#### [What is being asked]
Only the lines from the one containing "Expand the 织蝶云小程序 project dropdown" through the final line below belong in the output, copied exactly and without pictures.

[[ Material for this exercise, beginning ]]

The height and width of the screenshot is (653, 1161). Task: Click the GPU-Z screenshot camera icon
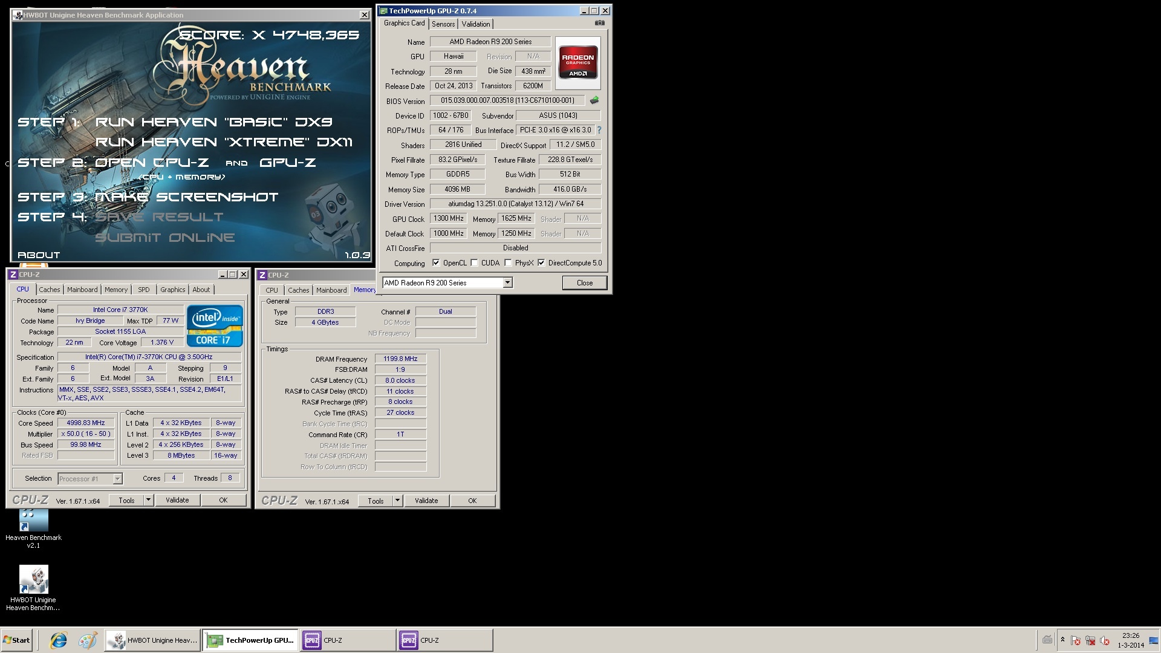point(599,23)

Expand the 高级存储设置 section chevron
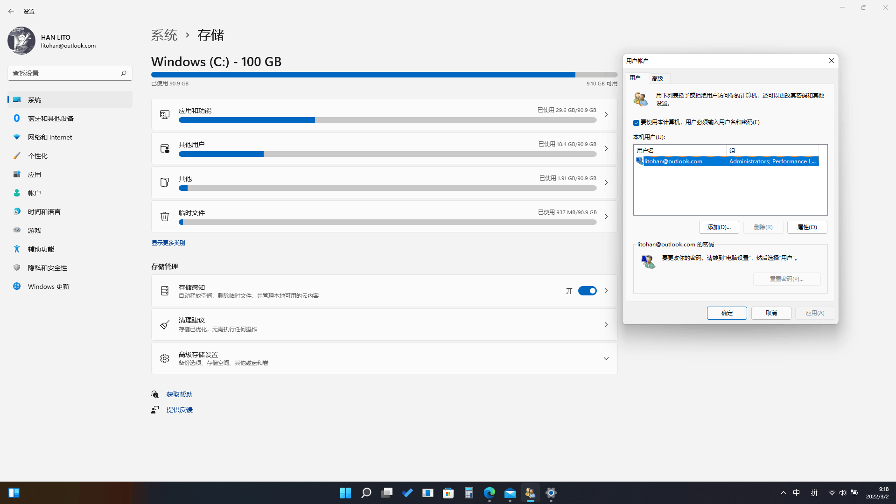coord(606,358)
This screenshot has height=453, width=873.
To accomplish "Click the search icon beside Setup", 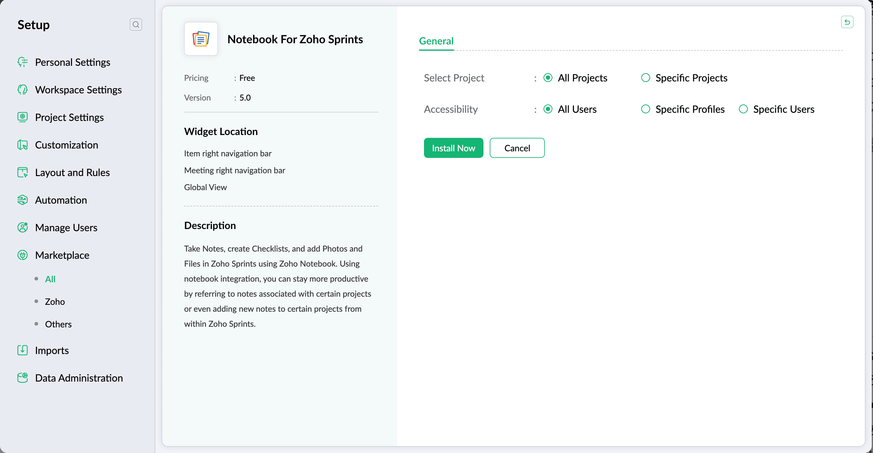I will tap(136, 24).
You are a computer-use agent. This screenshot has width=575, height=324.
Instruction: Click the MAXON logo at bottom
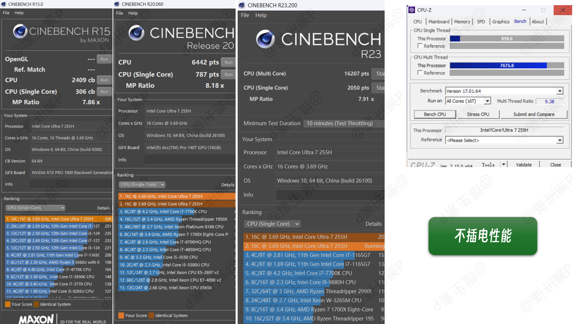tap(36, 319)
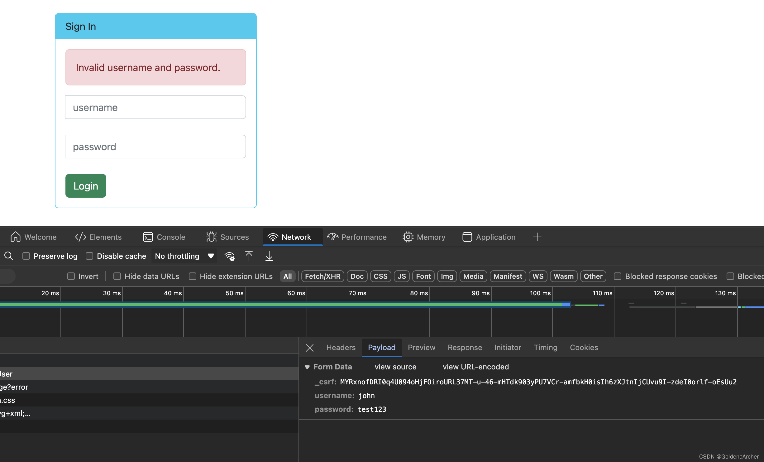Screen dimensions: 764x462
Task: Toggle the Disable cache checkbox
Action: tap(89, 256)
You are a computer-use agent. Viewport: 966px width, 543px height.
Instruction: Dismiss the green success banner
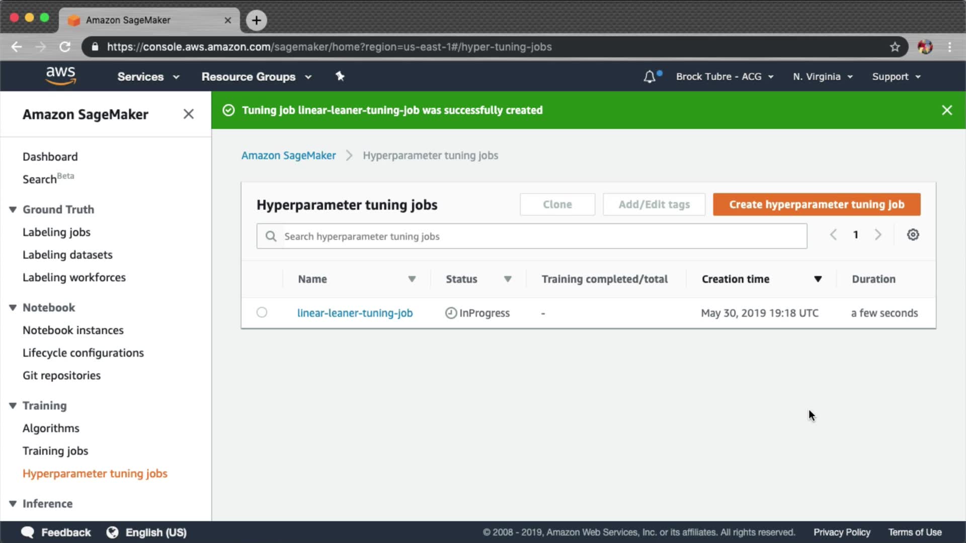coord(946,110)
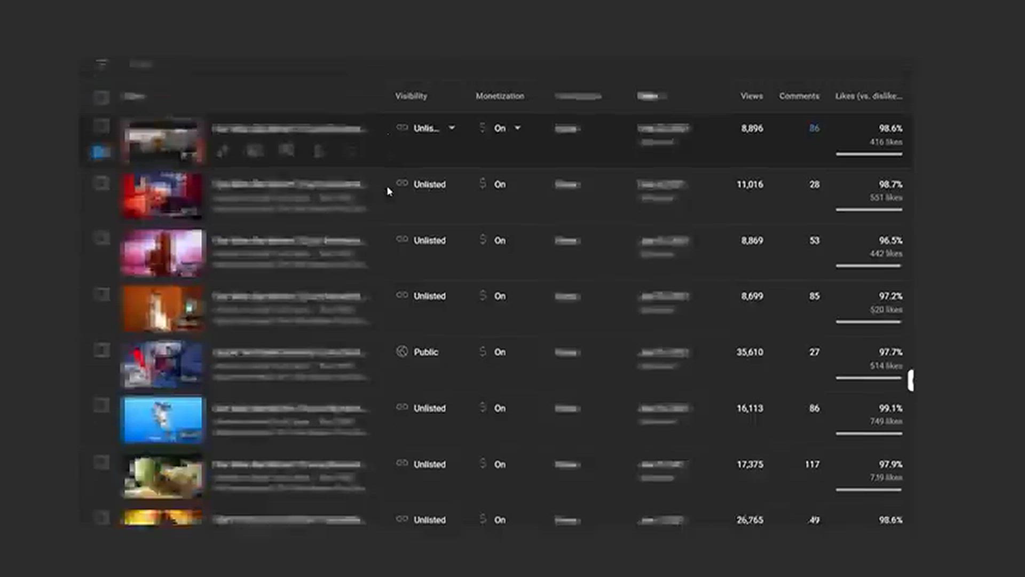Sort by the Comments column header

[x=799, y=96]
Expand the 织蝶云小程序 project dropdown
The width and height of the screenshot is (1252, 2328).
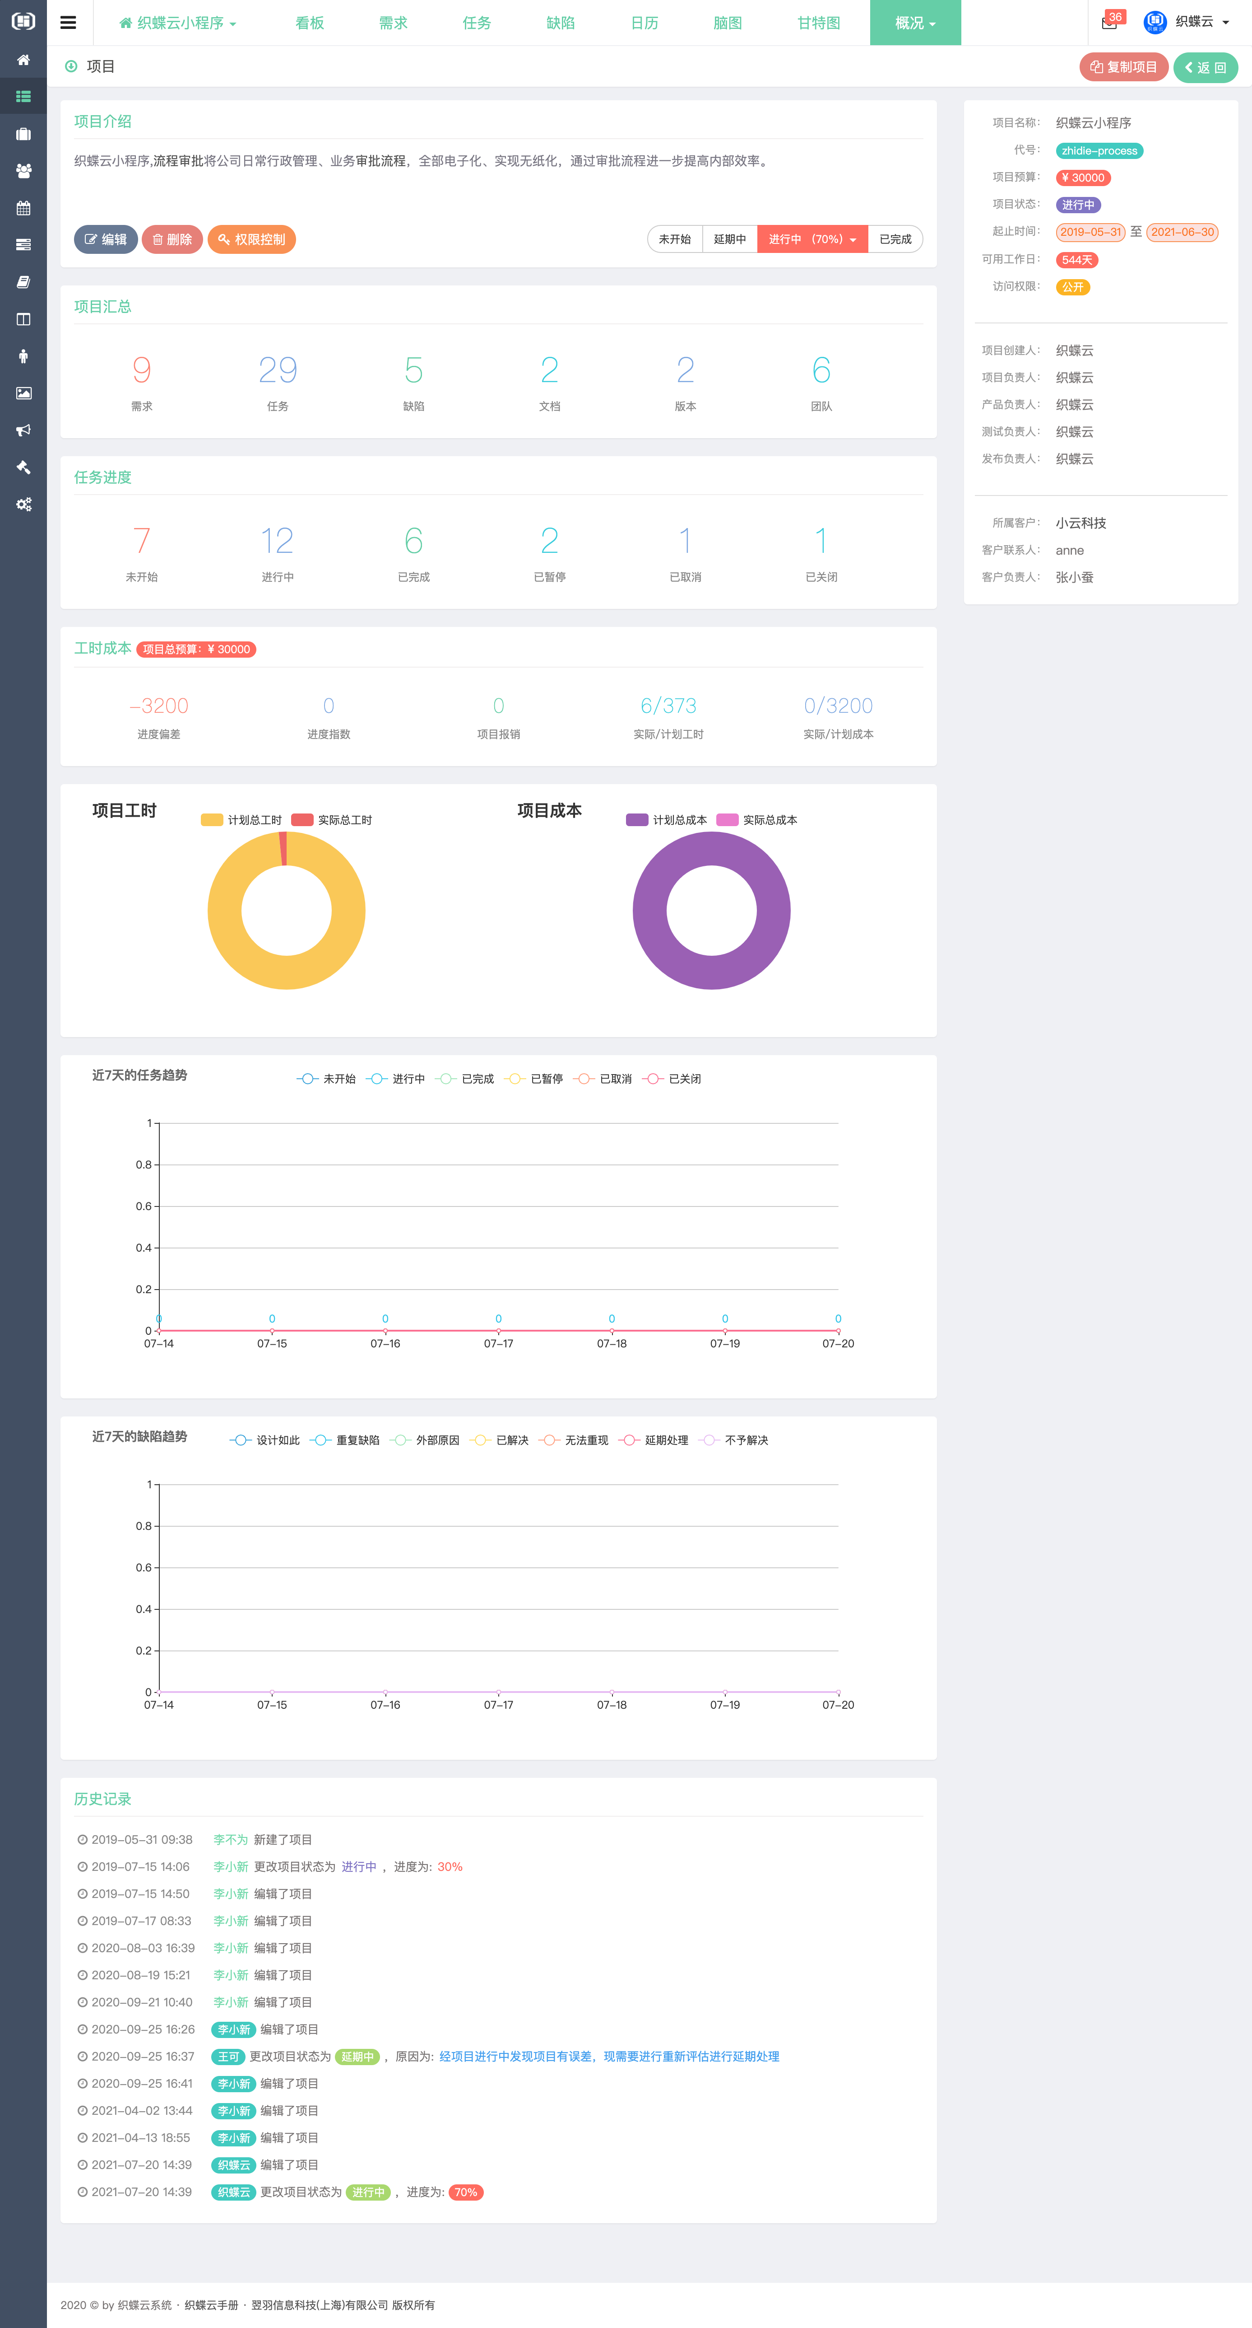[178, 23]
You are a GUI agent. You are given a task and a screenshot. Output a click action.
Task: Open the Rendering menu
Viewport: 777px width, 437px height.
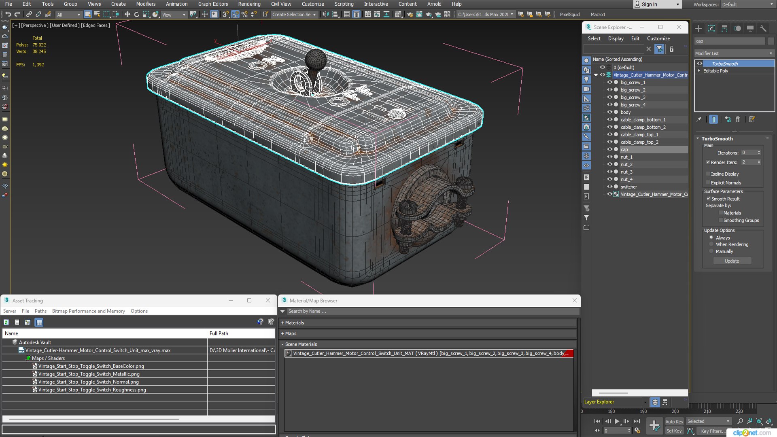click(x=249, y=4)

[[ Material for this exercise, end ]]

#### [Solution]
Expand the 织蝶云小程序 project dropdown
The width and height of the screenshot is (1252, 2328).
[178, 23]
You are a GUI agent. You are given a task and a screenshot. Output a click action.
Task: Open the Rendering menu
Viewport: 777px width, 437px height.
click(x=249, y=4)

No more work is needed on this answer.